Tracy is hopeful that this approach, along with beat policing and other changes, will contribute to building trust of the CPD in communities where the police have not always been trusted. It’s a process. He says, “When we knock on a door, and we have a commander, and we have these services, they’re initially very wary.” Tracy believes that when the families involved start seeing that the CPD is not there to arrest the individual, and is offering services to the family as well as the individual, that has to help.
“Sometimes once they find out we’re not there to arrest, somehow that individual shows up and sits in and he might have been next door or somewhere else and someone’s able to text him that this is not about an arrest,” Tracy continues. “They will come to find out what’s going on.” And sometimes they’re surprised, he adds. “Some of the subjects don’t even realize how many times they’ve been arrested or what counted as an arrest, like narcotics possession. In some of their worlds it’s educating them as well.”

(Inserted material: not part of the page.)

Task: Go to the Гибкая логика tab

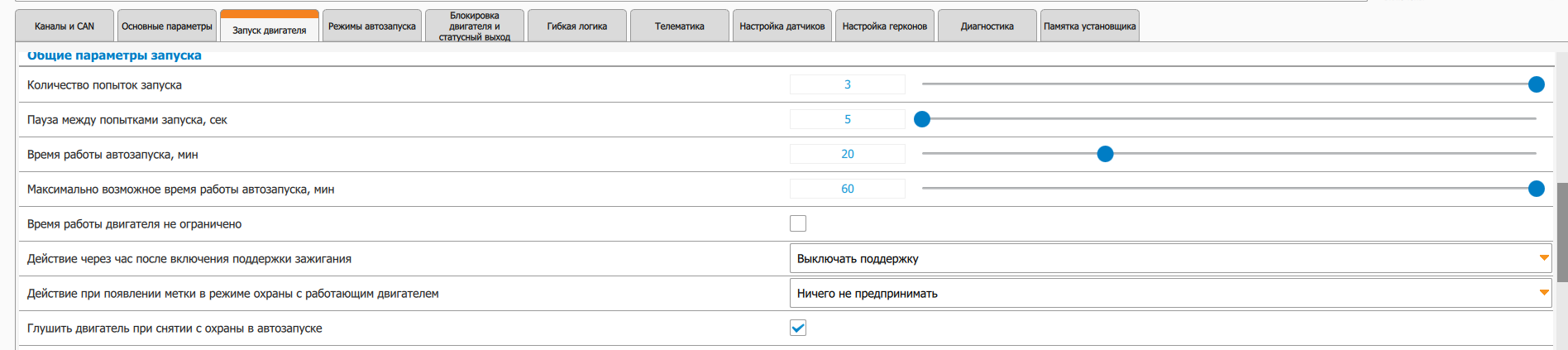Action: (577, 26)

When asked whether the factors being used in the model are themselves proxies for race, Lewin is ready with a response: “This is about saving lives,” he says. “This is not designed to be a punitive effort. This is designed to be an effort that will save lives through interventions… It’s trying to do that in the most effective way possible.” And, he notes, use of the model will direct resources towards intervening in the lives of these subjects to fend off violence. “Every CompStat meeting, district commanders are shown a list of their riskiest subjects, and this list shows how many have been custom notified,” he says. This is the first time the department has implemented any kind of predictive effort about people. “I think this is state of the art for predictive policing,” Lewin says.
Tracy is proud of what’s happened so far: “Sometimes we get some very good results,” he says. But these notifications aren’t everything; Tracy says they are “one piece of a very comprehensive strategy that we have here in reducing violence and reducing crime in the city of Chicago.”
The question for the future: how will this form of predictive policing be received? Will custom notifications become part of the standard set of steps taken by police officers around the country? Or will they be perceived as intrusive and threatening? At this point, it seems mandatory to invoke Minority Report, the 2002 movie based on Philip K. Dick’s vision of police arresting people for crimes that have yet to be conceived, let alone committed.
The police brass in Chicago are certainly aware of this movie, and that’s why they take pains to explain that the algorithm alone doesn’t trigger actions. Overall, the CPD seems confident that it is doing the right thing. And it may be that if these models persuasively avoid reliance on race or geography while preventing yet another round of gun battles — maybe even events like the killing of Laquan McDonald— Americans will understand and appreciate their use.